_TEXTO CITADO_.
"Nós tornamos as massas conservadoras e devotas de muçulmanos não apenas parte do sistema político e sim em um de seus principais protagonistas". Palavras estas pronunciadas pelo Primeiro Ministro da Turquia Ahmet Davutoglu, que sequer tentava esconder seu orgulho.
A situação na Turquia hoje é um exemplo perfeito de como, quando islamistas, moderados ou não, governam um país, até mesmo as liberdades mais fundamentais são revogadas. O selo de aprovação do imenso fracasso do que o Presidente dos EUA Barack Obama certa vez chamou de "próspera democracia muçulmana" veio do juiz mais importante do país.
Hasim Kilic, Presidente da Corte Constitucional da Turquia, ele próprio conservador, afirmou recentemente que "um clima de medo tomou conta da Turquia", conclamando os turcos a "resistirem e não desistirem".
Não é tão simples assim.
Quando cidadãos turcos, revoltados, tomaram as ruas para protestar contra o Partido da Justiça e do Desenvolvimento [AKP] e se confrontaram com a extrema violência policial no ano passado, Mehmet Ali Sahin, vice-presidente do AKP (Ex-Ministro da Justiça e do Parlamento) propôs que milhões de manifestantes fossem condenados à prisão perpétua com base no Artigo 312 do Código Penal turco, que dispõe que "qualquer um que tentar depor o governo ou evitar que ele exerça parcial ou totalmente suas funções, deverá ser punido com prisão perpétua com pena agravada".

_OBJETIVO INDICADO A_.
No texto sobre a Turquia, quem preside a Corte Constitucional do país?
_OBJETIVO INDICADO B_.
Por favor, redigite fielmente o trecho do texto sobre a Turquia que começa em "Hasim Kilic, Presidente" e vai até "tão simples assim.".

_DADOS EXIBIDOS_.
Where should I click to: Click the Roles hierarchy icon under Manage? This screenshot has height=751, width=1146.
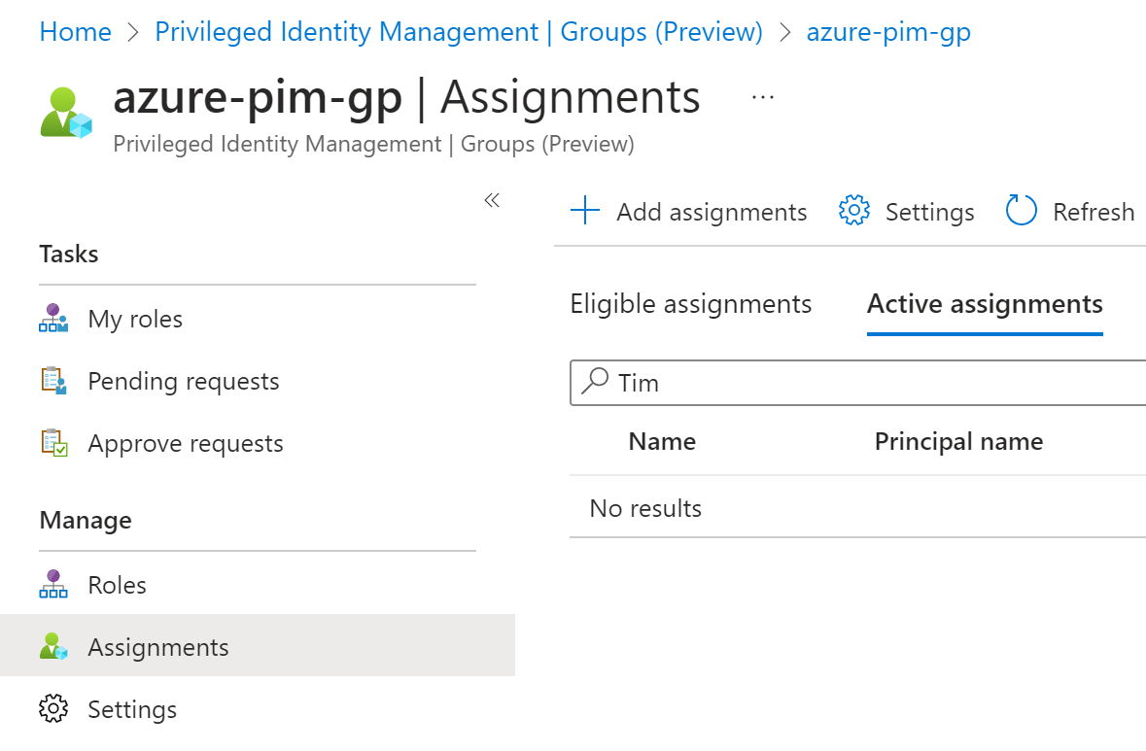(x=53, y=585)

_RESPOSTA ESPERADA A_.
Hasim Kilic.

_RESPOSTA ESPERADA B_.
Hasim Kilic, Presidente da Corte Constitucional da Turquia, ele próprio conservador, afirmou recentemente que "um clima de medo tomou conta da Turquia", conclamando os turcos a "resistirem e não desistirem".
Não é tão simples assim.